## Extract

Entertainment

Veteran journalist Henry McDonald on debut crime novel The Swinging Detective

Veteran Belfast-born journalist Henry McDonald has turned his hand to crime fiction with debut novel The Swinging Detective. He spoke to Joanne Sweeney about a dark thriller with its roots in Troubles-era Belfast and Cold War Berlin

Henry McDonald has been the Ireland correspondent at The Guardian and Observer for the past 20 years 
Henry McDonald has been the Ireland correspondent at The Guardian and Observer for the past 20 years  Henry McDonald has been the Ireland correspondent at The Guardian and Observer for the past 20 years 

WITH a cover-mounted claim that it's "darker than The Bridge and The Killing", crime fiction fans contemplating top Irish journalist Henry McDonald's first novel The Swinging Detective will know to expect complex characters who are as flawed as those in TV's top Scandi dramas.

The newly published thriller does not disappoint on that front as McDonald introduces readers to former undercover British soldier turned Berlin detective Martin Peters, a man who lives to frequent one of the city's infamous sex clubs and maintains casual affairs with at least three women.

## Extracted information
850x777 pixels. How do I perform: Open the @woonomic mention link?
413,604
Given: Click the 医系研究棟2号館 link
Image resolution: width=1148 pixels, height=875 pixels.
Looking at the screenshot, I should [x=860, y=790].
==
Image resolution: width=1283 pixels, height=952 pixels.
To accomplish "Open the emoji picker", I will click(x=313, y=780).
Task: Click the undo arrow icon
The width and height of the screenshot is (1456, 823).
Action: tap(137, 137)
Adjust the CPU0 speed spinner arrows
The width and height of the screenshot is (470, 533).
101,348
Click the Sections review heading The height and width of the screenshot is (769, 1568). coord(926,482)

## Problem set
**1)** Answer from the article on Henry McDonald's crime novel:
(a) For how many years has McDonald been the Ireland correspondent at The Guardian and Observer?
(b) Which two titles does the cover claim say the novel is darker than?
(c) What was Martin Peters before he became a Berlin detective?
**2)** Please carry on the article on Henry McDonald's crime novel from the point where it stops.
The entries have no part in this.

## Task-by-task outputs
**1)**
(a) 20 years
(b) The Bridge and The Killing
(c) An undercover British soldier

**2)**
He's hunting a gruesome serial killer with the help of Lothar, a former Cold War informer turned sex shop operator whose customers are being dredged from the Havel River as headless corpses with alarming regularity.

But the Berlin policeman at the centre of The Swinging Detective (its title a play on Dennis Potter's famous television drama) was also once a soldier in Belfast who is now being haunted – literally ­– by a violent incident from his past in which he gunned down a UVF killer.

"In a strange way, The Swinging Detective, is a ghost story," offers McDonald, who has been the Ireland correspondent at The Guardian and Observer for the past 20 years.

"There's a Belfast echo: Peters sees this woman he killed on the underground train. She's a ghost who's haunting him – but there all lots of ghosts from the Cold War that keep popping up; people that will come forward from Peters' Intelligence past and there may even be a big Belfast return for him somewhere down the line."

Indeed, while it may have taken the Belfast-born writer nearly a decade to get his first novel published, he already has another two Martin Peters books planned out.

"I wrote The Swinging Detective during 2006/2007 after living in Berlin for a while on an Anglo-German journalist exchange programme – I was staying right beside where the Berlin Wall used to be," explains McDonald of his fiction debut.

"I took it to a big London publisher who loved but we couldn't get it over the line.

"Fourteen other publishers took a look at it and it was similar story. Then we were nearly over the mountain and into the Promised Land, but then one of the big international publishing houses pulled out at the last minute."

The book languished for a few years – although McDonald also developed a screenplay from it – until publisher Gibson Square in London decided to run with it.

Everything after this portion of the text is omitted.